The incoming 1997 Labour Government frittered away the very considerable support it had for The NHS Plan with a disruptive reorganisation of NHS structures – Shifting the Balance of Power – and the current coalition looks like repeating the mistake.

There is a well know quotation attributed (some say incorrectly) to the Roman General Petronius Arbiter

We trained hard . . . but it seemed that every time we were beginning to form up into teams we would be reorganized. I was to learn later in life that we tend to meet any new situation by reorganizing; and a wonderful method it can be for creating the illusion of progress while producing confusion, inefficiency, and demoralization.

Genuine or not, it also reflects my experience in the corporate world and I have concluded that while all structures can be improved by an appropriate reorganisation that the benefits rarely match the disruption involved in doing so and that it is better to evolve existing structures.
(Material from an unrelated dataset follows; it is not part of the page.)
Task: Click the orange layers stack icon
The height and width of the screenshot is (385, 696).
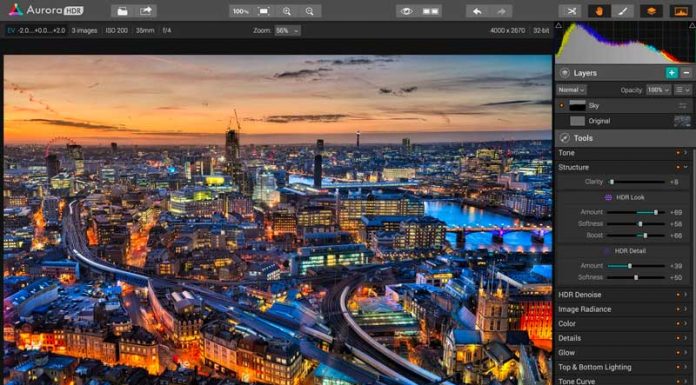Action: pyautogui.click(x=651, y=11)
Problems in all organisational structure are concentrated in the interfaces between their components and while you can move these interfaces around you can’t eliminate them, while if you leave them alone formal and informal arrangements develop to make them work, even though they may not be in the optimal place.
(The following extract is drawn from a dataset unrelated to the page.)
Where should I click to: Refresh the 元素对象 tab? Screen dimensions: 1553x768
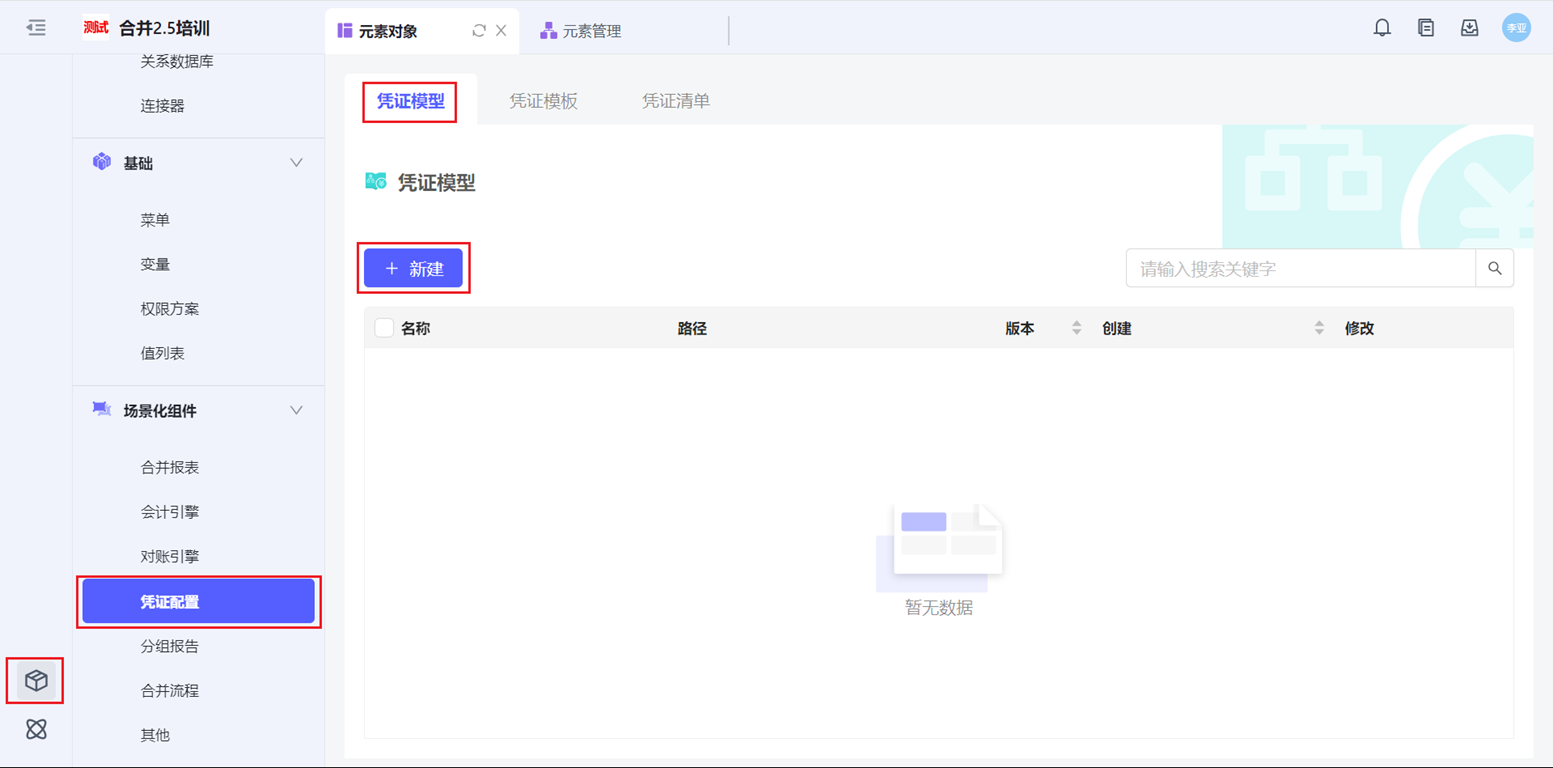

Keeping PCTs and SHA in place while radically but incremental reconfiguring them to be clinically led and more responsive to patients would have not created the same political splash (which in any case has nearly drowned the politicians that made it) but would have been a practical option. Similarly while I think the re-alignment of the boundaries between health and local government make sense I am not persuaded they are worth the disruption making the changes may cause.

So this was mistake number one. The second was probably not buying off the BMA soon enough. Nye Bevan said that to create the NHS he had “stuffed their [the Doctors] mouths with gold” subsequent Ministers have learn (often the hard way) that the only way to secure medical cooperation is to buy it and that doctors and GPs in particular are actually quite responsive to modest incentives (just like the rest of us) GPs I know fall in to three groups on the current reforms : Two small groups, one highly supportive and the other vehemently opposed with the vast majority in the third group who want to know “what’s in it for us?” GPs and the BMA are also properly concerned about what’s best for their patients, but I think few doubt that their patient’s best interest would be better served with greater clinician involvement and more patient control. A little less stick and a bit more carrot would probably have secured their cooperation.

The biggest problem is of course the one that’s near impossible to address and that is the difficulty of trying to implement a transformation programme at the same time as trying to achieve savings in current activity greater than that that any healthcare system anywhere has ever achieved. QIPP supported by IT and the clever use of information is the way forward, but I despair that only the bully, slash and burn approach is likely to deliver on the short-term imperatives faced by NHS managers.

Let’s hope the current pause for reflection will help us to make the reforms work. The status qou is not an option, radical change is needed, but this does not need a radical reorganisation of NHS structures.